Nicolás Maduro, el presidente venezolano, se encuentra entre los líderes más brutales del mundo. Este mes, su gobernante partido socialista sufrió su peor derrota electoral en 17 años gracias a una crisis nacional marcada por una inflación de tres dígitos, la escasez de alimentos y la creciente violencia.
En la votación la oposición ganó una mayoría de dos tercios en la Asamblea Nacional; en teoría, ahora puede desafiar la administración de Maduro y promulgar políticas para evitar que el país se arruine aún más.
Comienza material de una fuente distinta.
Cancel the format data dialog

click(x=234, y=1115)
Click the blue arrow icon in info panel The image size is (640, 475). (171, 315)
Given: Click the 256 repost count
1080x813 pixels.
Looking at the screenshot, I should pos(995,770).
La respuesta del gobierno sigue siendo descaradamente ignorante. "Dejen que los perros sigan ladrando", como dijo Diosdado Cabello, el segundo hombre más poderoso de Venezuela.
Lamentablemente, la intransigencia y la criminalidad parecen ser típicas del gobierno de Maduro. Varios altos funcionarios están bajo investigación de las autoridades estadounidenses por tráfico de drogas.
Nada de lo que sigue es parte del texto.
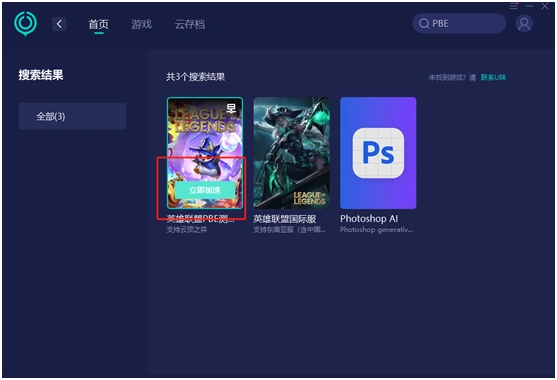Click the 联系U妹 link
Screen dimensions: 557x380
pos(493,77)
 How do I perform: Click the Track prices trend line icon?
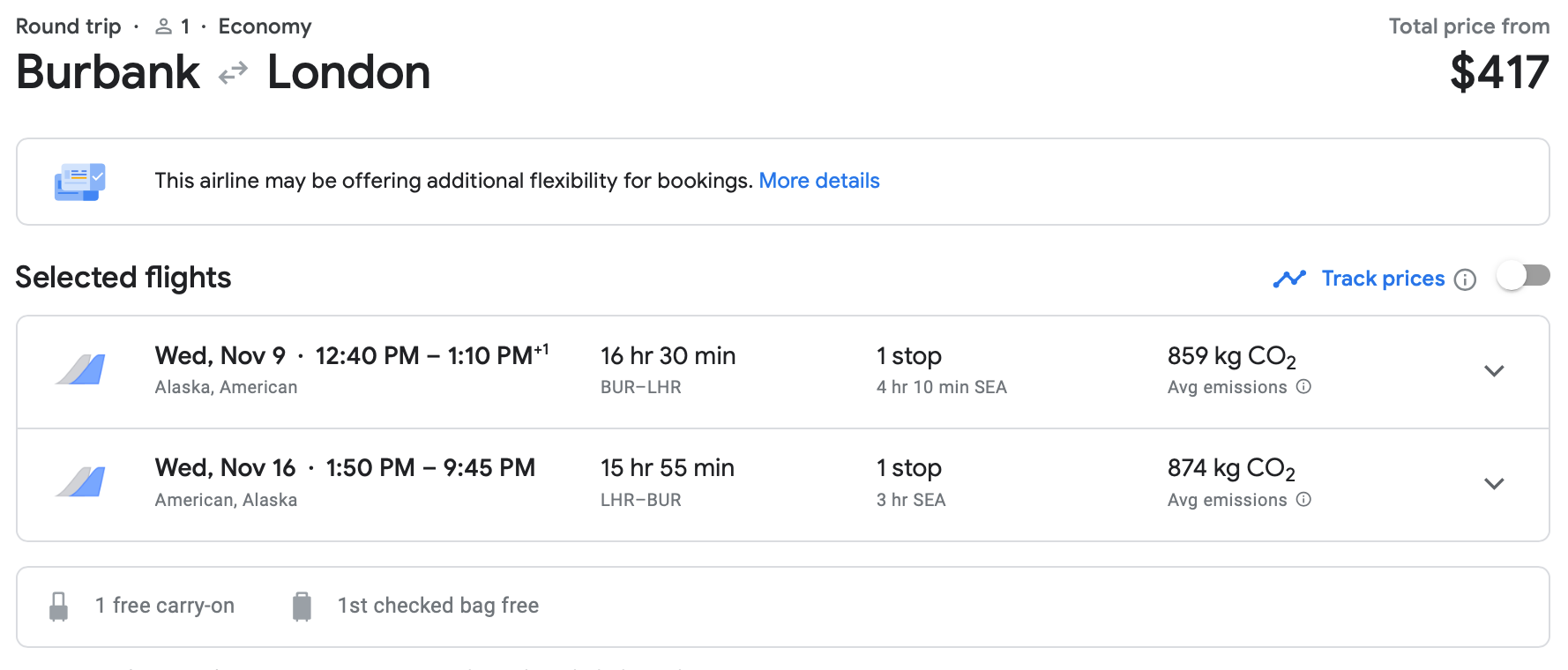pyautogui.click(x=1289, y=279)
Se estima que un lucrativo negocio de contrabando de gasolina, en gran parte dirigido por el ejército, tenga un valor de 4 mil millones de dólares al año. Cualquier inclinación por la anarquía por parte de la administración ahora se está revelando en la negativa a reconocer el significado de su derrota electoral.
En lugar de escuchar a los votantes, Maduro ha respondido con revanchismo y la subversión de la democracia. Ha amenazado con castigar a los antiguos partidarios por votar por la oposición. De cara a la reapertura de la Asamblea Nacional el 5 de enero, ha abarrotado el Tribunal Supremo con jueces que pueden anular su legislación.
Ha anunciado la creación de un parlamento "comunal" paralelo que usurpará la función de la asamblea. Ha prometido profundizar la llamada Revolución Bolivariana y sus políticas obviamente fallidas. Maduro ha respondido a la derrota de la peor manera posible, culpando los problemas del país a todos menos a sí mismo.
Ésta no es la gran "batalla ideológica" que él simula que es. Cuando Jorge Giordani — ministro marxista del gabinete bajo Hugo Chávez — criticó a la administración por la incompetencia y el faccionalismo, fue acosado por secuaces del gobierno. Más bien, éstas son las medidas de un gobierno y sus compinches que saben que algo inevitable se avecina.
La comunidad internacional se ha mantenido en silencio acerca de los fracasos venezolanos durante demasiado tiempo. Excepto Estados Unidos, el resto del mundo ha preferido dejar tranquilo a Maduro, ya sea por una errónea corrección política por sus políticas sociales, o por respeto a sus reservas de petróleo, que son más grandes que las de Arabia Saudita.
Ese silencio se ha vuelto ensordecedor, conforme empeora la difícil crisis de Venezuela. Su economía depende del precio del petróleo, que sigue cayendo. Hay una grave escasez de artículos de primera necesidad. La hiperinflación es una posibilidad real. Existe un verdadero riesgo de una crisis humanitaria.
A pesar de su odio mutuo, es difícil creer que los moderados de todo el espectro político no puedan sentarse a negociar políticas para enfrentar la crisis. Para ayudarlos, los aliados tradicionales de Venezuela, como Cuba, Brasil y Bolivia, tienen que presionar a la línea dura del gobierno a sentarse a la mesa de negociaciones.
Es del propio interés de estos gobiernos hacerlo, pues una Venezuela en llamas sólo disminuiría sus propias posiciones. Lo mismo ocurre con los aliados internacionales de la oposición.
A menos que haya convivencia, cooperación y el nacimiento de una coalición, la triste comedia de Venezuela se convertirá en una tragedia. El riesgo es que una vergonzosa mancha aparecerá en una región que se siente orgullosa de su reconocida fe en la democracia.